## [PROMPT]
Repeat every entry word for word, skipping the pictures.

START DATA RECORDS

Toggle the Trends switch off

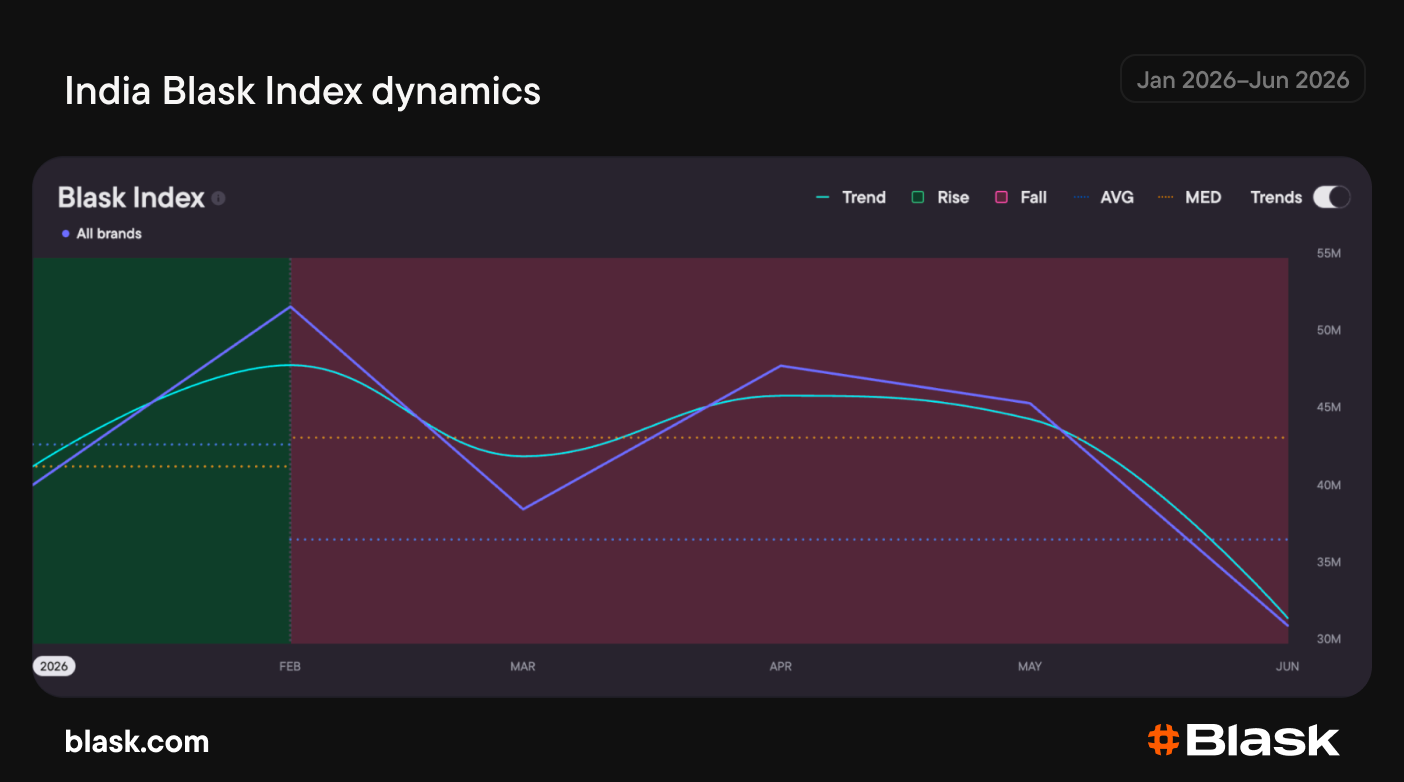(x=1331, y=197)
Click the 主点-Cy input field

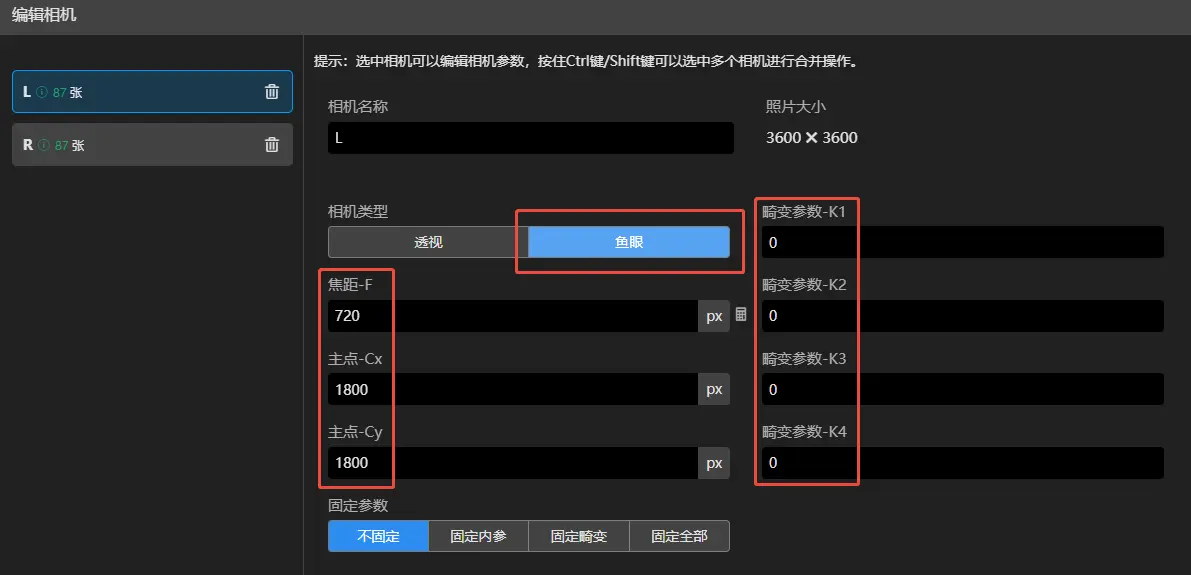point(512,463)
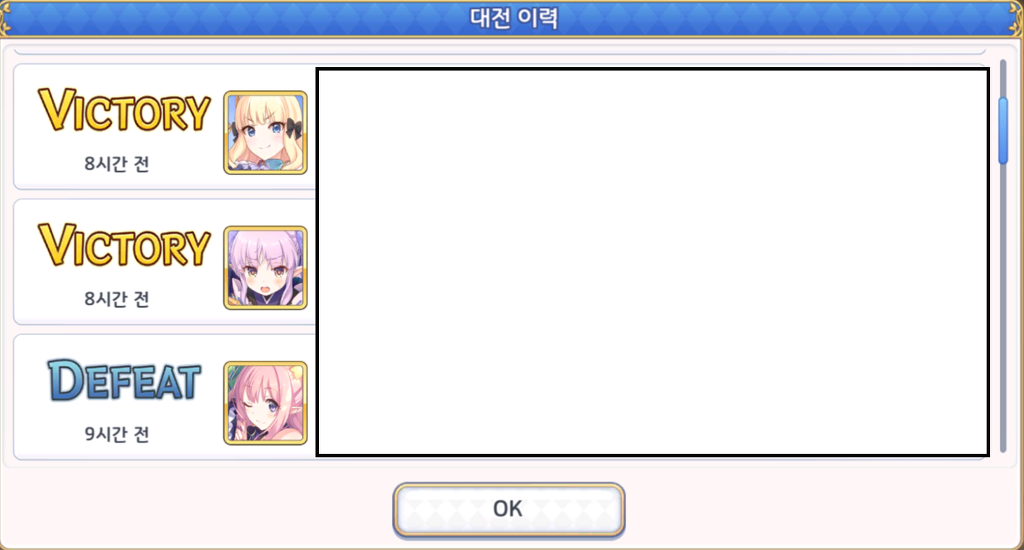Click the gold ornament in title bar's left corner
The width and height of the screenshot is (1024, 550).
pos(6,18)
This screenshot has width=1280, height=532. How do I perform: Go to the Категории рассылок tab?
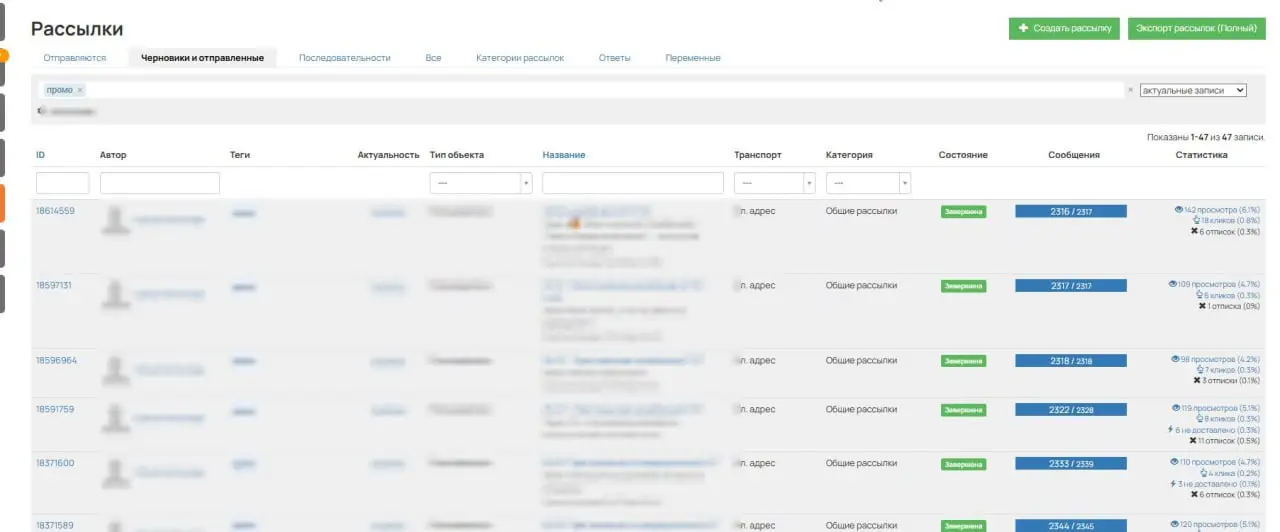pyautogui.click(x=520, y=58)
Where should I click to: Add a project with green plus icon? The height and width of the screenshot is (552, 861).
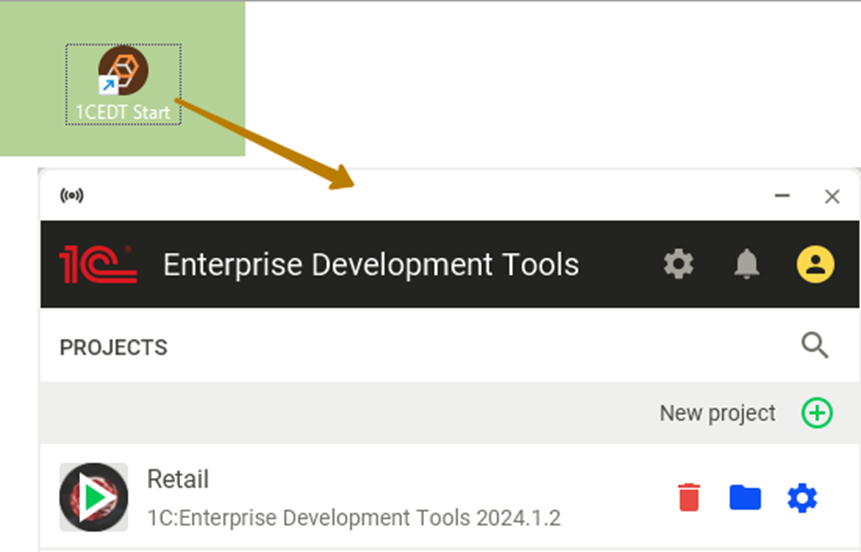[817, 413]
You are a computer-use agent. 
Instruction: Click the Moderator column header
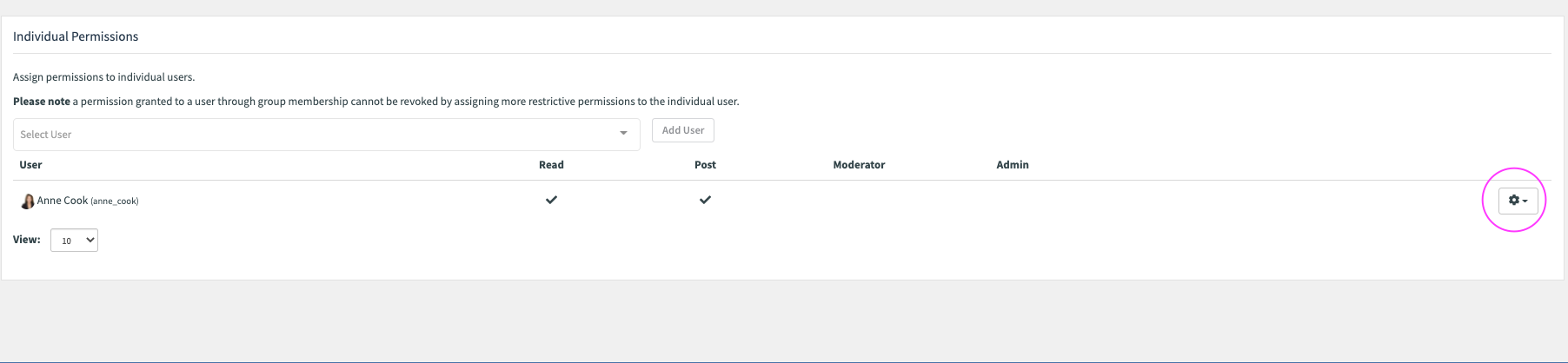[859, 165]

END DATA RECORDS

## [SOLUTION TO THE PROBLEM]
Toggle the Trends switch off

(x=1331, y=197)
Click the 主点-Cy input field

point(512,463)
Click the gold ornament in title bar's left corner
The width and height of the screenshot is (1024, 550).
pos(6,18)
This screenshot has width=1280, height=532. How do I perform: Go to the Категории рассылок tab?
pyautogui.click(x=520, y=58)
Where should I click to: Add a project with green plus icon? The height and width of the screenshot is (552, 861).
[817, 413]
You are a computer-use agent. 
Instruction: Click the Moderator column header
[859, 165]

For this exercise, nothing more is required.